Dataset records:
***

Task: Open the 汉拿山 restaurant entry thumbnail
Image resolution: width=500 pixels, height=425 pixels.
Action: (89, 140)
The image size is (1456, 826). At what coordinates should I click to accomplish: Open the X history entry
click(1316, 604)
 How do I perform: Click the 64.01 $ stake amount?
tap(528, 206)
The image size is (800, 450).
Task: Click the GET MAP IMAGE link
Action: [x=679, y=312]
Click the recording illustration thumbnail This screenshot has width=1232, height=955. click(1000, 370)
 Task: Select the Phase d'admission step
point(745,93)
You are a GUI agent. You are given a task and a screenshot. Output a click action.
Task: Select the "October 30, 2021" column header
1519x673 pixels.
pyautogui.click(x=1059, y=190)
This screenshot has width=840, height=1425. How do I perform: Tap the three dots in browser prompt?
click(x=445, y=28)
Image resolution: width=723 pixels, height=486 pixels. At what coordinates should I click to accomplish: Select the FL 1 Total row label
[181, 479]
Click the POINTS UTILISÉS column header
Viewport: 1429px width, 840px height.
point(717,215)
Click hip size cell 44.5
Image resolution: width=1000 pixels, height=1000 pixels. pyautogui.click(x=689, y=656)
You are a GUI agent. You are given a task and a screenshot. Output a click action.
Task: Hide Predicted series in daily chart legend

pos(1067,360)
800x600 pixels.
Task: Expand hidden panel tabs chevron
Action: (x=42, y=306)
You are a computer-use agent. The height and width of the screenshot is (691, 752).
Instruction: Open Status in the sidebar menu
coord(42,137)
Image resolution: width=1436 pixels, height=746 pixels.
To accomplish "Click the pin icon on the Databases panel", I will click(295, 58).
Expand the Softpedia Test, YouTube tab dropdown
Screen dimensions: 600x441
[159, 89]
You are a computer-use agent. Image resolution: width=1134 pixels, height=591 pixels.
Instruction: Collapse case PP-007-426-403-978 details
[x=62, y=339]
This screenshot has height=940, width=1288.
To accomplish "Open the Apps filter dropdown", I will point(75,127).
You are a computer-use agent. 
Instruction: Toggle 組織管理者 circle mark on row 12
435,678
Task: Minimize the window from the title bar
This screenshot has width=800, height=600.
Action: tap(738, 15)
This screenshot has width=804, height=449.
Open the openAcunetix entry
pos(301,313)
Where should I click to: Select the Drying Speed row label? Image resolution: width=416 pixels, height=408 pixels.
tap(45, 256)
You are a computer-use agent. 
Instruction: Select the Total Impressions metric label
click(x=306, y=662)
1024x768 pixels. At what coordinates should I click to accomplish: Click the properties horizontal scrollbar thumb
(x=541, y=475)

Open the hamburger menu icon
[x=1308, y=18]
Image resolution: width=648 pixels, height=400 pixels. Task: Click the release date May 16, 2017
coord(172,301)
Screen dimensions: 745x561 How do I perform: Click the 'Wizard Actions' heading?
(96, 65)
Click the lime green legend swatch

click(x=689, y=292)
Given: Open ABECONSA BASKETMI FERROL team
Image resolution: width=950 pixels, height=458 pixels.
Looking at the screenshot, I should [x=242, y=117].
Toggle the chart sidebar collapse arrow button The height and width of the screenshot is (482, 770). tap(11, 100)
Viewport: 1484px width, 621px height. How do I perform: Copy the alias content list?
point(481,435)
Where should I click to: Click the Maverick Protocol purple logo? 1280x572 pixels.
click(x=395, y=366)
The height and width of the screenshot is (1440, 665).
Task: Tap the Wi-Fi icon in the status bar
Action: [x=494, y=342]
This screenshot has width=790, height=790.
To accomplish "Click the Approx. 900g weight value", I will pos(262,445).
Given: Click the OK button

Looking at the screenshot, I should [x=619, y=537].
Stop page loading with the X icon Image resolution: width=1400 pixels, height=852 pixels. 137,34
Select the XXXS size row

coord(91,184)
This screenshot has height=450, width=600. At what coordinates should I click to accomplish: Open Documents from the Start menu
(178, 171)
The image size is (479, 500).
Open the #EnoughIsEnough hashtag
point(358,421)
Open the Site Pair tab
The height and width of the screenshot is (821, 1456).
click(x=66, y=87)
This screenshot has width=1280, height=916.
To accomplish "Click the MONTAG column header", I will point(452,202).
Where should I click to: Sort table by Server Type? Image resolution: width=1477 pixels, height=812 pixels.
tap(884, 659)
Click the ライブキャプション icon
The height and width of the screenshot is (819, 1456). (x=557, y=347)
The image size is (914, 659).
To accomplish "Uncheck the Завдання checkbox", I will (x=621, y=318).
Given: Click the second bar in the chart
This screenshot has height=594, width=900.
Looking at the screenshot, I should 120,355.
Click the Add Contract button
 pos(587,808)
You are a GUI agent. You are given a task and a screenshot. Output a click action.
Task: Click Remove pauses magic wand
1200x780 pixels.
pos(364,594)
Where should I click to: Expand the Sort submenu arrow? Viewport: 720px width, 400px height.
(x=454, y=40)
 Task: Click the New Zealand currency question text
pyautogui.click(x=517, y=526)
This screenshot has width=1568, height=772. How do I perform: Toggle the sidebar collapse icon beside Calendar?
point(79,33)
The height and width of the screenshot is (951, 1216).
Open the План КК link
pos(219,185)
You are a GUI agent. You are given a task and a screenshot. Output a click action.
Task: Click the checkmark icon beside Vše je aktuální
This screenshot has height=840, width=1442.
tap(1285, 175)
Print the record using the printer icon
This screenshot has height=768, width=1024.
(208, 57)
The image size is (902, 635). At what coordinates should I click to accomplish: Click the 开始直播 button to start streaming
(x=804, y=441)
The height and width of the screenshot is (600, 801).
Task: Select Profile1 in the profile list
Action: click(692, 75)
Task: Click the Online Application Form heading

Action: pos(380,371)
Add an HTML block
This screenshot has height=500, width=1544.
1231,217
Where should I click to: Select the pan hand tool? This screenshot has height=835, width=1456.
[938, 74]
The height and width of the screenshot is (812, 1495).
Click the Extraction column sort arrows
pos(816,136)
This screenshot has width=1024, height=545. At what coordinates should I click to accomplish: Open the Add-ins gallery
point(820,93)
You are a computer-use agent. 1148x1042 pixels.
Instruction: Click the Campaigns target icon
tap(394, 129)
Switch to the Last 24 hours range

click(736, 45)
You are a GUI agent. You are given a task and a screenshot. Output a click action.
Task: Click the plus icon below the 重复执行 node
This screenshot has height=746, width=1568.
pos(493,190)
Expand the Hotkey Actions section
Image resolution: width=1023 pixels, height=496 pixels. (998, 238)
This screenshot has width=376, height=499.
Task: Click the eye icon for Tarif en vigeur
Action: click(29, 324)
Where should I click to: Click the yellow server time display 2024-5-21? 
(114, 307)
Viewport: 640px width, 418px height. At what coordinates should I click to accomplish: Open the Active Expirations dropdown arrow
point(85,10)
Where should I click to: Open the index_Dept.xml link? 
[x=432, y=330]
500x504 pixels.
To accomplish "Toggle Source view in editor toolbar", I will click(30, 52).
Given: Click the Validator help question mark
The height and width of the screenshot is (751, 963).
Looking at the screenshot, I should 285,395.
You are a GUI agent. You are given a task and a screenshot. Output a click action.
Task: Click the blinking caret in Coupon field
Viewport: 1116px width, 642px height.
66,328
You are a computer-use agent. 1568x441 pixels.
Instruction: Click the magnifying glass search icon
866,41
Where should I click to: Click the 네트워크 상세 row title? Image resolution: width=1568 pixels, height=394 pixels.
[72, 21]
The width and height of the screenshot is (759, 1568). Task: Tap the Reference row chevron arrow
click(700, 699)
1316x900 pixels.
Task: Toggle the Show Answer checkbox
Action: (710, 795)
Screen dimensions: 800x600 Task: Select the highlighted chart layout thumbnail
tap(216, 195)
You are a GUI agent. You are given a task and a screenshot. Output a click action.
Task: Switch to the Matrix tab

***

--- Prompt ---
Format the data as a numbered list, starting at the beginning of the data and continuing through the line containing "coord(42,137)". Omit blank lines.

--- Result below ---
1. Task: Open the 汉拿山 restaurant entry thumbnail
2. Image resolution: width=500 pixels, height=425 pixels.
3. Action: (89, 140)
4. The image size is (1456, 826). At what coordinates should I click to accomplish: Open the X history entry
5. click(1316, 604)
6.  How do I perform: Click the 64.01 $ stake amount?
7. tap(528, 206)
8. The image size is (800, 450).
9. Task: Click the GET MAP IMAGE link
10. Action: [x=679, y=312]
11. Click the recording illustration thumbnail This screenshot has width=1232, height=955. click(1000, 370)
12.  Task: Select the Phase d'admission step
13. point(745,93)
14. You are a GUI agent. You are given a task and a screenshot. Output a click action.
15. Task: Select the "October 30, 2021" column header
16. 1519x673 pixels.
17. pyautogui.click(x=1059, y=190)
18. This screenshot has width=840, height=1425. How do I perform: Tap the three dots in browser prompt?
19. click(x=445, y=28)
20. Image resolution: width=723 pixels, height=486 pixels. At what coordinates should I click to accomplish: Select the FL 1 Total row label
21. [181, 479]
22. Click the POINTS UTILISÉS column header
23. Viewport: 1429px width, 840px height.
24. point(717,215)
25. Click hip size cell 44.5
26. Image resolution: width=1000 pixels, height=1000 pixels. pyautogui.click(x=689, y=656)
27. You are a GUI agent. You are given a task and a screenshot. Output a click action.
28. Task: Hide Predicted series in daily chart legend
29. pos(1067,360)
30. 800x600 pixels.
31. Task: Expand hidden panel tabs chevron
32. Action: (x=42, y=306)
33. You are a computer-use agent. The height and width of the screenshot is (691, 752).
34. Instruction: Open Status in the sidebar menu
35. coord(42,137)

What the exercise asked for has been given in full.